» QUOTED TEXT
— begin —

Buying and selling stocks has tax implications. You'll need to report capital gains and dividends as well as use any losses to offset gains and other income. Learn how taxes can influence your decision to buy or sell stocks.

Should Taxes on Stock Influence Your Decision to Buy or Sell? (5)

Key Takeaways

  • Selling a stock at a profit can increase your tax liability, while selling it at a loss may reduce it. However, this is just one part of most investment decisions.
  • When you sell an investment for a profit, the amount earned is likely to be taxable at either short-term or long-term capital gains tax rates depending on how long you held the investment.
  • If you sell an investment for less than your cost, you have a capital loss which can be used to reduce your capital gains.
  • Under the “wash rule,” you’re not allowed to take a capital loss if you (or your spouse) buy the same or substantially the same investment within 30 days before or after the sale of the investment.

— end —

» DATASET EXCERPTS
— begin —

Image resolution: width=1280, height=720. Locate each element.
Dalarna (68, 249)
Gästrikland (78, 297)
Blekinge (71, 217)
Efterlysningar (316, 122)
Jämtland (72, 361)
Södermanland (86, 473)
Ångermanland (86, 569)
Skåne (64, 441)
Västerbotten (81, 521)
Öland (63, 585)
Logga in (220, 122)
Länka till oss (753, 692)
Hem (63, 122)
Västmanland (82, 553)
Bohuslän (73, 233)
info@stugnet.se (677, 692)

— end —

» JOBS
A. Reproduce all of the records above word for word, every line included.
B. Carry on the text about taxes on buying and selling stocks, picking up right after its last line.

» ANSWERS TO EACH TASK
A.
Image resolution: width=1280, height=720. Locate each element.
Dalarna (68, 249)
Gästrikland (78, 297)
Blekinge (71, 217)
Efterlysningar (316, 122)
Jämtland (72, 361)
Södermanland (86, 473)
Ångermanland (86, 569)
Skåne (64, 441)
Västerbotten (81, 521)
Öland (63, 585)
Logga in (220, 122)
Länka till oss (753, 692)
Hem (63, 122)
Västmanland (82, 553)
Bohuslän (73, 233)
info@stugnet.se (677, 692)

B.
Gains and losses

If you're an investor, it's likely that at some point you've had both winning and losing investments. Knowing about the tax consequences of selling stocks for both gains and losses in taxable brokerage accounts is an important part of making smart investment choices.

What are the tax consequences of gains from your investments?

When you sell an investment for a profit, the amount earned is likely to be taxable. The amount that you pay in taxes is based on the capital gains tax rate. Typically, you'll either pay short-term or long-term capital gains tax rates depending on your holding period for the investment. Short-term rates are the same as for ordinary income such as the tax on wages.

  • For 2023, these rates range from 10% to 37% depending on taxable income.
  • Long-term gains are typically taxed at 0%, 10%, or 20% also depending on your taxable income.

What are the tax consequences of loses from your investments?

If you sell an investment for less than your cost, you have a capital loss. You can possibly use that capital loss to reduce your capital gains in the same year. If you have more losses than gains, you may be able to use up to $3,000 of the excess loss to offset ordinary income on your taxes in the same year. After using $3,000 of the excess loss to offset other income, the rest can be carried forward to the following year to offset gains and other income again.

What are short-term and long-term capital gains and losses?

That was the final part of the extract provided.